| One of the most repeated pieces of advice given by Authors is to 'Write what you know'. In my opinion, it is also very sound advice. Now, I must admit that the first time I read that little tidbit in an Author interview, I thought 'Oh, well that's fine advice for someone writing non-fiction, or even certain types of fiction, but what about me? I write Fantasy and Sci-fi'. How do you 'write what you know' when you are writing about a trip through space to a distant planet, or a battle between Wizards, or a piece about a Dragon? This applies also to those of us that write horror, fantasy/horror, and a plethora of other fiction genres. I came to realize that this does also apply to writers of these genres though.
While, admitedly, one can not have personal expreience in some of these matters(when was the last time you rode on the back of a Dragon?), writers of fantasy, sci-fi, horror, etc. can easily gain experience via the writings of others. This, I think, should go along with 'Write what you know' for fiction writers, heck, writes of non-fiction too, as it is just as applicable. Read, read, read, and read some more. One of the best ways to glean insight, and inspiration in both content, and just the actuall machanics of the craft that is writing, is to read the work of others.
One Author said in an interview I read a while back(I can't remember who it was for the life of me) that 'In writing fiction there are no new ideas, there are just old ideas barrowed from others but with new life, and new imagination breathed into them'. What does this mean? Basically, there are so many ideas that have been writen about, in so many ways, that it is nearly impossible to come up with something that has not yet been touched in some way, shape or form. The trick is to put your own 'spin' on it. Take JK Rowling's Harry Potter series for instance. The idea of Wizards and Witches, spells, incantations, magical items/creatures, etc. is not new. The idea of beings of this nature living in a 'sub-culture/world' seperate and hidden from our own is also not new. Also the idea of a 'Dark Lord' striving to conqure all, destroying all that stand in their way, and one lone person having the power to stop them with the aid of friends is also not new. Yet Rowlings gives us a new look, and maybe a new way of looking at, these same elements.

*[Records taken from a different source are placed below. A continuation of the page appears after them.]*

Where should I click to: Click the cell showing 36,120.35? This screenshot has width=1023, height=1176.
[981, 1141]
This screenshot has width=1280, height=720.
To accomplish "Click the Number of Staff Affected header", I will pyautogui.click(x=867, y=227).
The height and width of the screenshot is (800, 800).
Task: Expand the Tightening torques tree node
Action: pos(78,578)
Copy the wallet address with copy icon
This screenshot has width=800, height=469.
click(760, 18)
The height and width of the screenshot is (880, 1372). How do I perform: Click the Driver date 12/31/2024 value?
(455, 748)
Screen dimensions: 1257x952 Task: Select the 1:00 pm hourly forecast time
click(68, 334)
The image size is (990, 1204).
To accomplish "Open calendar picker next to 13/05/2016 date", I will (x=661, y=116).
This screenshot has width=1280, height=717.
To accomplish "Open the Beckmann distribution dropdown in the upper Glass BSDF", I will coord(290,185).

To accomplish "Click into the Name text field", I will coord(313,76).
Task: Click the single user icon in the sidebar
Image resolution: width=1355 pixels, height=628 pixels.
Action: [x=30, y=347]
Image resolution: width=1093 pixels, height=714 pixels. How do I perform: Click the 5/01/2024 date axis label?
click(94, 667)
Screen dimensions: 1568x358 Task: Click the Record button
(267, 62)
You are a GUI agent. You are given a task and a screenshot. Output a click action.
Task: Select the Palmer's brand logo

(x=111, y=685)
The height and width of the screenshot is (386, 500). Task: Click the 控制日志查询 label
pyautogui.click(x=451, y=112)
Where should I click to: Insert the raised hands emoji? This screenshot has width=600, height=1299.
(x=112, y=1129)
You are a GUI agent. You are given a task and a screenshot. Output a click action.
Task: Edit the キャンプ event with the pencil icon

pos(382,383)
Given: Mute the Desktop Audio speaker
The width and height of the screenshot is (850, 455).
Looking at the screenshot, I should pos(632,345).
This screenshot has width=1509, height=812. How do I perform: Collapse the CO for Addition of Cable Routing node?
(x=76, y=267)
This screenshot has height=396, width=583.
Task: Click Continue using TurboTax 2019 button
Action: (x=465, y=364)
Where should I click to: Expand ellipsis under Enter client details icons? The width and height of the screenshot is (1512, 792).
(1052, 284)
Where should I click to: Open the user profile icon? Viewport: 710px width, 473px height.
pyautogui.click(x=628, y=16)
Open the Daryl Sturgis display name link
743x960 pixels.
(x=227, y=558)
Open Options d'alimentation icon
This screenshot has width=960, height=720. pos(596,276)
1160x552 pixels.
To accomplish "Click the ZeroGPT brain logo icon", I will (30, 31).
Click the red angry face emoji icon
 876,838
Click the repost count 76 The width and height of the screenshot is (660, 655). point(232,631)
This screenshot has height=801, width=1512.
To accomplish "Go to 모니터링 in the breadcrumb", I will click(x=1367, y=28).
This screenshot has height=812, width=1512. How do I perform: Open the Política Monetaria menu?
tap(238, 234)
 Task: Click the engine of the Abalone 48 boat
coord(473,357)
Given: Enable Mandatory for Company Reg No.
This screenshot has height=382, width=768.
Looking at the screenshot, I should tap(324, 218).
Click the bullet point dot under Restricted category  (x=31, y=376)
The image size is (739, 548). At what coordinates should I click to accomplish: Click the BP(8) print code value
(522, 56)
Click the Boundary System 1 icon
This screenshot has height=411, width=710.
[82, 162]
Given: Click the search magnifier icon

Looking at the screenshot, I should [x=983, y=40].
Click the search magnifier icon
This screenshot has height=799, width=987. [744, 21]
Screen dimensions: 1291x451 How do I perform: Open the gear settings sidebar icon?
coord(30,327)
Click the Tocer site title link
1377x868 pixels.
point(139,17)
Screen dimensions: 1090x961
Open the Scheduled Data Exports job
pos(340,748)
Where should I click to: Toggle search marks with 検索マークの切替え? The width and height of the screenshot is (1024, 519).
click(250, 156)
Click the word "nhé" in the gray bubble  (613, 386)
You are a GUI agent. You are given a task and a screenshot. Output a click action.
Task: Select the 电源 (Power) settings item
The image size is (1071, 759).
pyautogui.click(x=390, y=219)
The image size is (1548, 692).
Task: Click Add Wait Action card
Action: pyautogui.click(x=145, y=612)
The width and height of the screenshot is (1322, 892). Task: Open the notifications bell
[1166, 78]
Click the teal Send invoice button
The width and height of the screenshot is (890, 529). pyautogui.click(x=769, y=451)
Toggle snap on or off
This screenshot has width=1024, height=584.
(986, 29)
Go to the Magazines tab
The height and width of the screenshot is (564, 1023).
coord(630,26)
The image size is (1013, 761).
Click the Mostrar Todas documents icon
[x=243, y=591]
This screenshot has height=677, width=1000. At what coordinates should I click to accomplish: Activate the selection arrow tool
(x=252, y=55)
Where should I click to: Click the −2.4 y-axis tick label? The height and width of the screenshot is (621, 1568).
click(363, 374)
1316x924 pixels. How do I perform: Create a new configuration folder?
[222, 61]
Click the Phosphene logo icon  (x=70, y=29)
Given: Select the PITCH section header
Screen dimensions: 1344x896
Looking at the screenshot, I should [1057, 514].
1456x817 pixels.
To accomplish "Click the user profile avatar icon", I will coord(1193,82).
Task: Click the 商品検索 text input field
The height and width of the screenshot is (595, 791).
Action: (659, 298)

Another way to 'write what you know' without personal experience, is research. If you have an article, or a story involving a particular subject that you want to write, do some research into the subject. At one time this meant going to the library, armed with your library card, a notebook, and a roll of coins for the copying machine. In the world of today there is a vast well of varied information, on almost any subject imaginable, right at our finger tips via the internet. Say we are writing a sci-fi piece about someone trying to manipulate DNA and create a mutated form of life, and we know next to nothing about the science of DNA, or mutation. On Google, the subject 'DNA mutation' brings up 32MILLION entries alone, while the subject of just 'DNA' brings up 123MILLION entries. That's a lot of sources to pull information from.
So, the next time you sit down to start writing about a subject that you think 'I have no personal experience in this', do some research, read a few books by others having to do with the same topics, see what they did and see if it sparks your imagination into life. But most importantly, read, read, read, then read some more, and when you are finished with that, read some more.